Fall is here, if not in temperature, at least by calendar. Ah, Summer, season of reading, I shall miss you. What Alice Forgot by Liane Moriarty, Girls in White Dresses by Jennifer Close, The Widower's Tale by Julia Glass, and The Poison Tree by Erin Kelly were all good books. I also read some ho-hum to dismal ones I won't name. Some of the latter came highly recommended, which strengthens my belief that book preferences, like friend choices, are extremely subjective. Jonathan Franzen's Freedom might be a terrific bore/boor to many, but I like its bulky absurdity. I will read any Franzen book, just as I gravitate toward long-winded people at parties. (I prefer someone else to carry the conversation, but that's just me.)
These hard-wired preferences for certain books (as for certain acquaintances) are perfectly fine and could have carried me through my reading life quite contentedly until I was buried with a book in my hand.
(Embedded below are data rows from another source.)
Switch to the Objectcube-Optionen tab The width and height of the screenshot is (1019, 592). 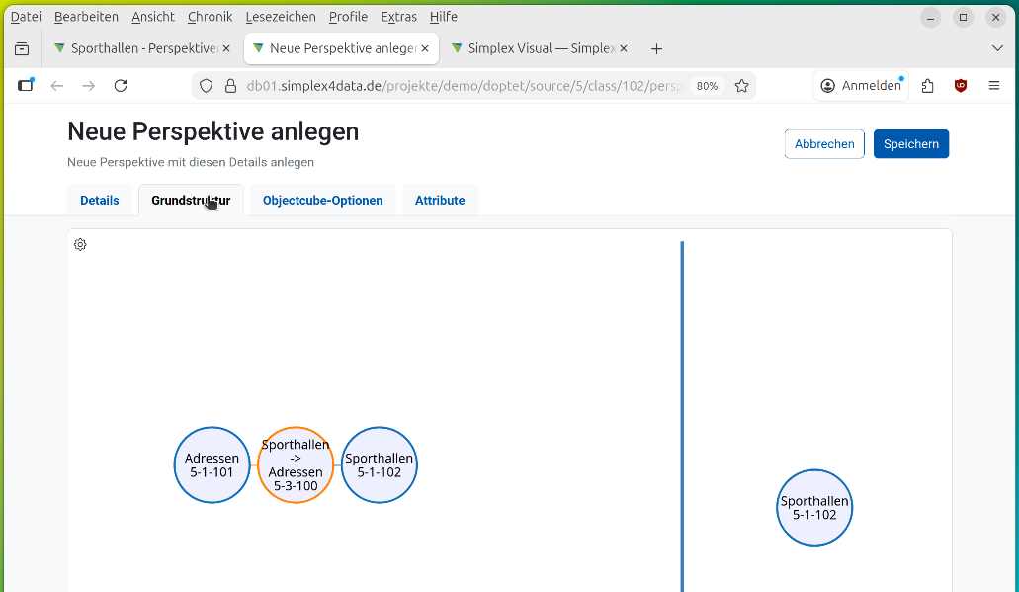click(322, 201)
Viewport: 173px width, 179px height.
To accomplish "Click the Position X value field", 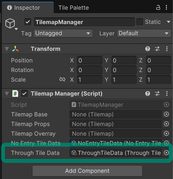I will pos(89,61).
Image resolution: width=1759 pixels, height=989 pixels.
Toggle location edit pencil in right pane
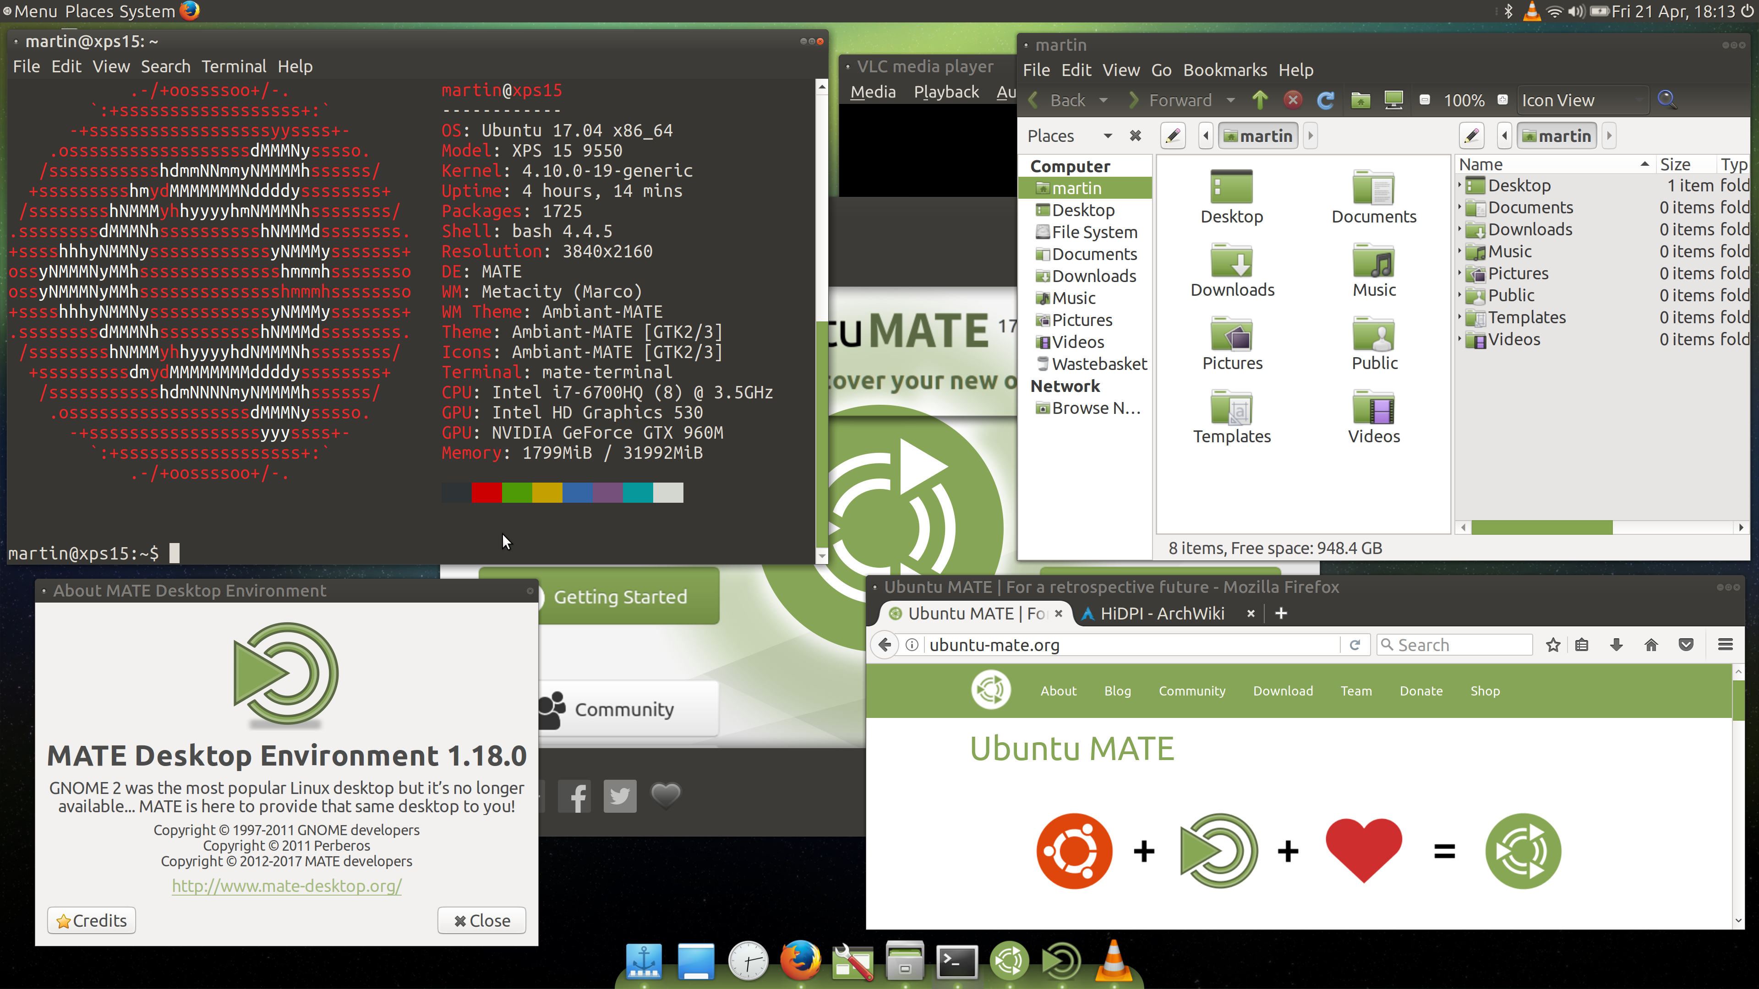point(1472,136)
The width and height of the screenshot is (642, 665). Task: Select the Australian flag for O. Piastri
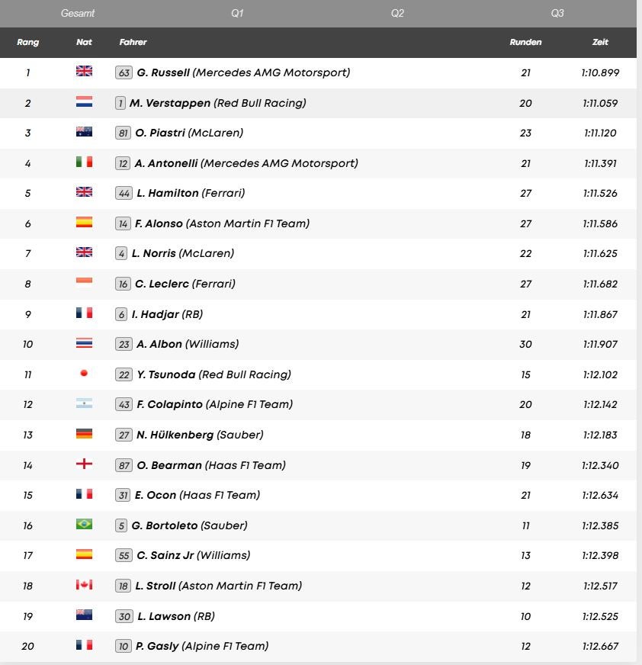point(84,133)
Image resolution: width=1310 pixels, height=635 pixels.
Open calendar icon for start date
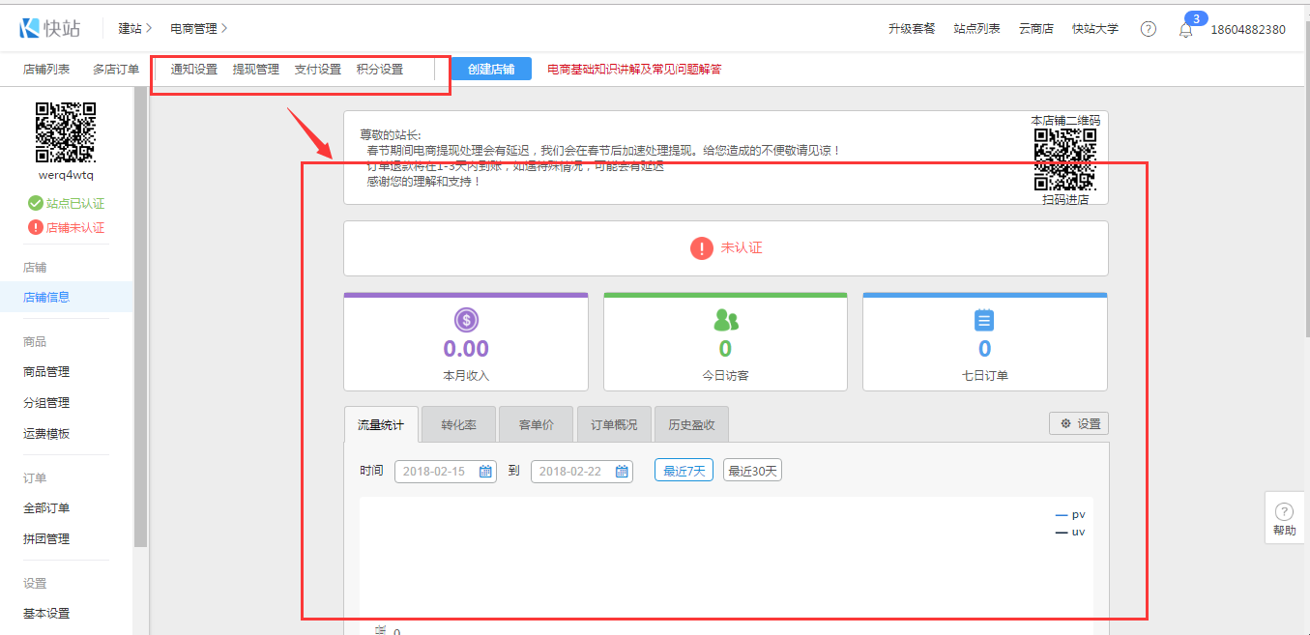(x=485, y=472)
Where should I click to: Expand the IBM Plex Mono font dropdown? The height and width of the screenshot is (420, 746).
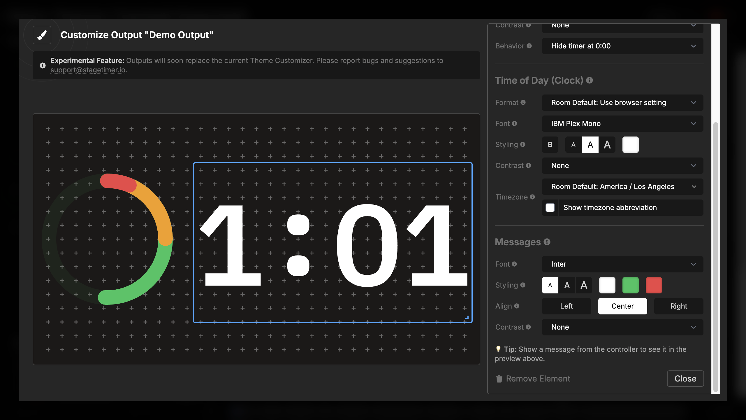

But something slightly revolutionary happened to me a decade ago. I joined a book club, and the reading world cracked wide open, spilling one treasure after another at my feet.
Informal social groups for the middle-aged abound in the 2000s. Bunko, travel, cooking, investment, knitting, scrap booking, pedicures, alcohol--whatever your interest, I bet there's a group of like-minded individuals in your neighborhood who meet to do it. I've never been interested in any of these things (except for the alcohol and nail polish). My chief hobby since childhood has been stories, reading and sometimes writing them, and the former definitely trumps the latter in terms of enjoyment. The book clubs (three!) to which I now belong remind me of another social group that flourished in 1950s and 60s suburbia--bridge clubs. Socioeconomically, emotionally, and intellectually, the women in my book clubs remind me of my mother and her contemporaries who loved a good game of bridge and a killer chicken salad. True, today's suburban women aren't exactly the same as those of my mother's day. Many of us work, some aren't married, some don't have children, and not one has a weekly appointment for a wash and set. But we have a keen interest in focusing on a topic (a book) just as my mother's group homed in on a bridge play, all while enjoying a lunch or dinner served in a member's home along with copious amount of coffee or wine. Now, as then, flowers ground a table, gently towered with china and silver (With us, this finery is not compulsory, of course. You can serve a deli platter with beer and no utensils. It doesn't matter.)
Food and finery aside, book club women find pleasure in the focused discussion of ideas and themes. It's a relief to talk about something outside your life that isn't quite as real as current events or as annoying as politics. We find comfort in main ideas and heroes and anti-heroes. Chris Cleeve's Little Bee breaks our heart, but it's okay because he writes her so well. We don't want to read The Kite Runner but we do because Tatiana picked it, and it's the only book we've ever all agreed was splendid. Many books selected have discontented readers, but that's okay. It's perfectly fine to disagree; as in bridge play, don't hold back, just be respectful with your words.
My book clubs have stretched my reading world: Atlas Shrugged, See No Evil, The Art of Racing in the Rain, Hanna's Daughters--these were not my favorites, but I'm glad I tried them. Then, there have been authors like Anita Shreve, Susan Minot, Joyce Carol Oates, and the aforementioned Franzen, who were book club gold. I'll read whatever they write and might never have discovered them if not "forced" to by my book club.
As a solitary reader, I was living well enough through the printed word. But as a suburban book clubber times three, I seem to have found enough characters, ideas, and insight to populate multiple lives. I just might join a fourth one.